> _Task instructions_
Every line of the data below must be given again exactly.

> _Source information_
::::
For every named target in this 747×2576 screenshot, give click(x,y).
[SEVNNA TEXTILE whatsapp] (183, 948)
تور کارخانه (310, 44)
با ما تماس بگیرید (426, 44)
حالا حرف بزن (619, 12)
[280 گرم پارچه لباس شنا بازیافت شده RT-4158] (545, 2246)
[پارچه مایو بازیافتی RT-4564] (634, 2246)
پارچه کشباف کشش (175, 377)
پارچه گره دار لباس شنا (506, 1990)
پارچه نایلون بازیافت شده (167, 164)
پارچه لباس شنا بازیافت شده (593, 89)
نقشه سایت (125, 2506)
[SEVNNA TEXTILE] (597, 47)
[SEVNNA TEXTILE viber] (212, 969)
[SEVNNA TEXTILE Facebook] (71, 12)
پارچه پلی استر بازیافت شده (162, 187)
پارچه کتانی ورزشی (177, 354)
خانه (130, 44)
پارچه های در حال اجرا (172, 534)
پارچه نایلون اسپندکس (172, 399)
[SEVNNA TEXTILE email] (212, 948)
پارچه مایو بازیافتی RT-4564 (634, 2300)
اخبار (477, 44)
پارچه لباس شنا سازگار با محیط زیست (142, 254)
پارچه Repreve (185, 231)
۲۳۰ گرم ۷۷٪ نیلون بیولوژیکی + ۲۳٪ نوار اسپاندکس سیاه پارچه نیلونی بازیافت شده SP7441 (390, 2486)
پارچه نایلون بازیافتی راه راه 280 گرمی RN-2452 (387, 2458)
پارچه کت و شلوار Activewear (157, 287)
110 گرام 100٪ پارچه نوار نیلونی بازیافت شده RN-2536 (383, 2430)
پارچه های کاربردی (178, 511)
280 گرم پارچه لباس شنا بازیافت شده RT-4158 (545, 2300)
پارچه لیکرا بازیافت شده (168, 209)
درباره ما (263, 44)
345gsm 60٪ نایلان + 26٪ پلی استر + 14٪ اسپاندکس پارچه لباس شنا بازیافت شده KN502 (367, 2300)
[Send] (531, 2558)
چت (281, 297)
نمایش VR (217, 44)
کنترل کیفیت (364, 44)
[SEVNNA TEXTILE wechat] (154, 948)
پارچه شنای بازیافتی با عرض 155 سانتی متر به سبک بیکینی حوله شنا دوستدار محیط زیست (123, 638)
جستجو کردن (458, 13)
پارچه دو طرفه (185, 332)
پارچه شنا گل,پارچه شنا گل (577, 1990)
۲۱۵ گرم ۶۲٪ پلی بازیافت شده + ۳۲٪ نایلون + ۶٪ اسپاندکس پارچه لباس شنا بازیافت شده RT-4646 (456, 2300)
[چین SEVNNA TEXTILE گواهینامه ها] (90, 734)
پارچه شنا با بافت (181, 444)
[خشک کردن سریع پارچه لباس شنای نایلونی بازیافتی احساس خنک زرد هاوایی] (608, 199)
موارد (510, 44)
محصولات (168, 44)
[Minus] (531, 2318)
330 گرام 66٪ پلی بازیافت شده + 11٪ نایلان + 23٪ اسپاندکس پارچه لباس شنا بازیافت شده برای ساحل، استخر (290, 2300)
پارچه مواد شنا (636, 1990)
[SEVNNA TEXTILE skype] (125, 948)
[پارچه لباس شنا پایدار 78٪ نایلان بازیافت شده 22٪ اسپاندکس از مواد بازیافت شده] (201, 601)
::::
> _Answer below_
For every named target in this 747×2576 screenshot, give click(x,y).
[SEVNNA TEXTILE whatsapp] (183, 948)
تور کارخانه (310, 44)
با ما تماس بگیرید (426, 44)
حالا حرف بزن (619, 12)
[280 گرم پارچه لباس شنا بازیافت شده RT-4158] (545, 2246)
[پارچه مایو بازیافتی RT-4564] (634, 2246)
پارچه کشباف کشش (175, 377)
پارچه گره دار لباس شنا (506, 1990)
پارچه نایلون بازیافت شده (167, 164)
پارچه لباس شنا بازیافت شده (593, 89)
نقشه سایت (125, 2506)
[SEVNNA TEXTILE] (597, 47)
[SEVNNA TEXTILE viber] (212, 969)
[SEVNNA TEXTILE Facebook] (71, 12)
پارچه پلی استر بازیافت شده (162, 187)
پارچه کتانی ورزشی (177, 354)
خانه (130, 44)
پارچه های در حال اجرا (172, 534)
پارچه نایلون اسپندکس (172, 399)
[SEVNNA TEXTILE email] (212, 948)
پارچه مایو بازیافتی RT-4564 (634, 2300)
اخبار (477, 44)
پارچه لباس شنا سازگار با محیط زیست (142, 254)
پارچه Repreve (185, 231)
۲۳۰ گرم ۷۷٪ نیلون بیولوژیکی + ۲۳٪ نوار اسپاندکس سیاه پارچه نیلونی بازیافت شده SP7441 (390, 2486)
پارچه نایلون بازیافتی راه راه 280 گرمی RN-2452 (387, 2458)
پارچه کت و شلوار Activewear (157, 287)
110 گرام 100٪ پارچه نوار نیلونی بازیافت شده RN-2536 (383, 2430)
پارچه های کاربردی (178, 511)
280 گرم پارچه لباس شنا بازیافت شده RT-4158 (545, 2300)
پارچه لیکرا بازیافت شده (168, 209)
درباره ما (263, 44)
345gsm 60٪ نایلان + 26٪ پلی استر + 14٪ اسپاندکس پارچه لباس شنا بازیافت شده KN502 (367, 2300)
[Send] (531, 2558)
چت (281, 297)
نمایش VR (217, 44)
کنترل کیفیت (364, 44)
[SEVNNA TEXTILE wechat] (154, 948)
پارچه شنای بازیافتی با عرض 155 سانتی متر به سبک بیکینی حوله شنا دوستدار محیط زیست (123, 638)
جستجو کردن (458, 13)
پارچه دو طرفه (185, 332)
پارچه شنا گل,پارچه شنا گل (577, 1990)
۲۱۵ گرم ۶۲٪ پلی بازیافت شده + ۳۲٪ نایلون + ۶٪ اسپاندکس پارچه لباس شنا بازیافت شده RT-4646 (456, 2300)
[چین SEVNNA TEXTILE گواهینامه ها] (90, 734)
پارچه شنا با بافت (181, 444)
[خشک کردن سریع پارچه لباس شنای نایلونی بازیافتی احساس خنک زرد هاوایی] (608, 199)
موارد (510, 44)
محصولات (168, 44)
[Minus] (531, 2318)
330 گرام 66٪ پلی بازیافت شده + 11٪ نایلان + 23٪ اسپاندکس پارچه لباس شنا بازیافت شده برای ساحل، استخر (290, 2300)
پارچه مواد شنا (636, 1990)
[SEVNNA TEXTILE skype] (125, 948)
[پارچه لباس شنا پایدار 78٪ نایلان بازیافت شده 22٪ اسپاندکس از مواد بازیافت شده] (201, 601)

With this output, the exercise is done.